> **What needs to be done**: Copy the records below character for character.

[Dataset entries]
────────────────────

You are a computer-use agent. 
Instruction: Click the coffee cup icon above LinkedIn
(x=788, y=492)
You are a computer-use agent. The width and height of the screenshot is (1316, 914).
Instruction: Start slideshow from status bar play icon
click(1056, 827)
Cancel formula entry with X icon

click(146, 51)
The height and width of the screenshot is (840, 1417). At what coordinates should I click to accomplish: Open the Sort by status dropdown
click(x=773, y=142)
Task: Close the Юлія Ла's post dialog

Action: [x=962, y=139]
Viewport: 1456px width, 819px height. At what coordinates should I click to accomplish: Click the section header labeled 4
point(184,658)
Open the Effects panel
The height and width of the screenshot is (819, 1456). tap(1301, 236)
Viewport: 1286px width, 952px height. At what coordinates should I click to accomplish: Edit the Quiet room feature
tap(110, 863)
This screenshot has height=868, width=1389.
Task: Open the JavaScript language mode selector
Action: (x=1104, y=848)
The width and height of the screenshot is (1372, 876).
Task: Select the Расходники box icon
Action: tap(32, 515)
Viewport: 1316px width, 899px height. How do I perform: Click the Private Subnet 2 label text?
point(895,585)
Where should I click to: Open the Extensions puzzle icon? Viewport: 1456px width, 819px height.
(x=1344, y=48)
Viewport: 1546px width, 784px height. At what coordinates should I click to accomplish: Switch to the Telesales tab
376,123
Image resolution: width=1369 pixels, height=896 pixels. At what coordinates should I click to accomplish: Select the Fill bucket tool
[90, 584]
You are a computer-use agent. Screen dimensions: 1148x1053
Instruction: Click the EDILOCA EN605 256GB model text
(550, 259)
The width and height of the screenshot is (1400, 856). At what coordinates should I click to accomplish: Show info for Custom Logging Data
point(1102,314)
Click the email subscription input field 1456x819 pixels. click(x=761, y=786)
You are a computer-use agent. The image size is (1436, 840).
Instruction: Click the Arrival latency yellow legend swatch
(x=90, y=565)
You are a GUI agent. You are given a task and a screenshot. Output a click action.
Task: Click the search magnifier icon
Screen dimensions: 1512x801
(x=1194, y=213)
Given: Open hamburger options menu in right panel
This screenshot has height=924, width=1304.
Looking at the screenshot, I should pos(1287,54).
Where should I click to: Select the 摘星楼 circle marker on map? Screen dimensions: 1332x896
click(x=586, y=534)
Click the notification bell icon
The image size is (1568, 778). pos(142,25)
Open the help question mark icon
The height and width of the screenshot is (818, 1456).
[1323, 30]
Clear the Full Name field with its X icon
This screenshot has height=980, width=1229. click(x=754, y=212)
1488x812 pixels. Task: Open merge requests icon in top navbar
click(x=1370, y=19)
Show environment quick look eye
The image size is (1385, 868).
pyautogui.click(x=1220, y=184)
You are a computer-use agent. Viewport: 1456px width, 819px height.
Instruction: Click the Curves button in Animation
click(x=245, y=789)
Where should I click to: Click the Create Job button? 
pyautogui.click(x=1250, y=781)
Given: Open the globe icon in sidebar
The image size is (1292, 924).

────────────────────

> **Reply**:
You are a computer-use agent. 
Instruction: Click the coffee cup icon above LinkedIn
(x=788, y=492)
You are a computer-use agent. The width and height of the screenshot is (1316, 914).
Instruction: Start slideshow from status bar play icon
click(1056, 827)
Cancel formula entry with X icon

click(146, 51)
The height and width of the screenshot is (840, 1417). At what coordinates should I click to accomplish: Open the Sort by status dropdown
click(x=773, y=142)
Task: Close the Юлія Ла's post dialog

Action: [x=962, y=139]
Viewport: 1456px width, 819px height. At what coordinates should I click to accomplish: Click the section header labeled 4
point(184,658)
Open the Effects panel
The height and width of the screenshot is (819, 1456). tap(1301, 236)
Viewport: 1286px width, 952px height. At what coordinates should I click to accomplish: Edit the Quiet room feature
tap(110, 863)
This screenshot has height=868, width=1389.
Task: Open the JavaScript language mode selector
Action: (x=1104, y=848)
The width and height of the screenshot is (1372, 876).
Task: Select the Расходники box icon
Action: tap(32, 515)
Viewport: 1316px width, 899px height. How do I perform: Click the Private Subnet 2 label text?
point(895,585)
Where should I click to: Open the Extensions puzzle icon? Viewport: 1456px width, 819px height.
(x=1344, y=48)
Viewport: 1546px width, 784px height. At what coordinates should I click to accomplish: Switch to the Telesales tab
376,123
Image resolution: width=1369 pixels, height=896 pixels. At what coordinates should I click to accomplish: Select the Fill bucket tool
[90, 584]
You are a computer-use agent. Screen dimensions: 1148x1053
Instruction: Click the EDILOCA EN605 256GB model text
(550, 259)
The width and height of the screenshot is (1400, 856). At what coordinates should I click to accomplish: Show info for Custom Logging Data
point(1102,314)
Click the email subscription input field 1456x819 pixels. click(x=761, y=786)
You are a computer-use agent. The image size is (1436, 840).
Instruction: Click the Arrival latency yellow legend swatch
(x=90, y=565)
You are a GUI agent. You are given a task and a screenshot. Output a click action.
Task: Click the search magnifier icon
Screen dimensions: 1512x801
(x=1194, y=213)
Given: Open hamburger options menu in right panel
This screenshot has height=924, width=1304.
Looking at the screenshot, I should pos(1287,54).
Where should I click to: Select the 摘星楼 circle marker on map? Screen dimensions: 1332x896
click(x=586, y=534)
Click the notification bell icon
The image size is (1568, 778). pos(142,25)
Open the help question mark icon
The height and width of the screenshot is (818, 1456).
[1323, 30]
Clear the Full Name field with its X icon
This screenshot has height=980, width=1229. click(x=754, y=212)
1488x812 pixels. Task: Open merge requests icon in top navbar
click(x=1370, y=19)
Show environment quick look eye
The image size is (1385, 868).
pyautogui.click(x=1220, y=184)
You are a computer-use agent. Viewport: 1456px width, 819px height.
Instruction: Click the Curves button in Animation
click(x=245, y=789)
Where should I click to: Click the Create Job button? 
pyautogui.click(x=1250, y=781)
Given: Open the globe icon in sidebar
The image size is (1292, 924).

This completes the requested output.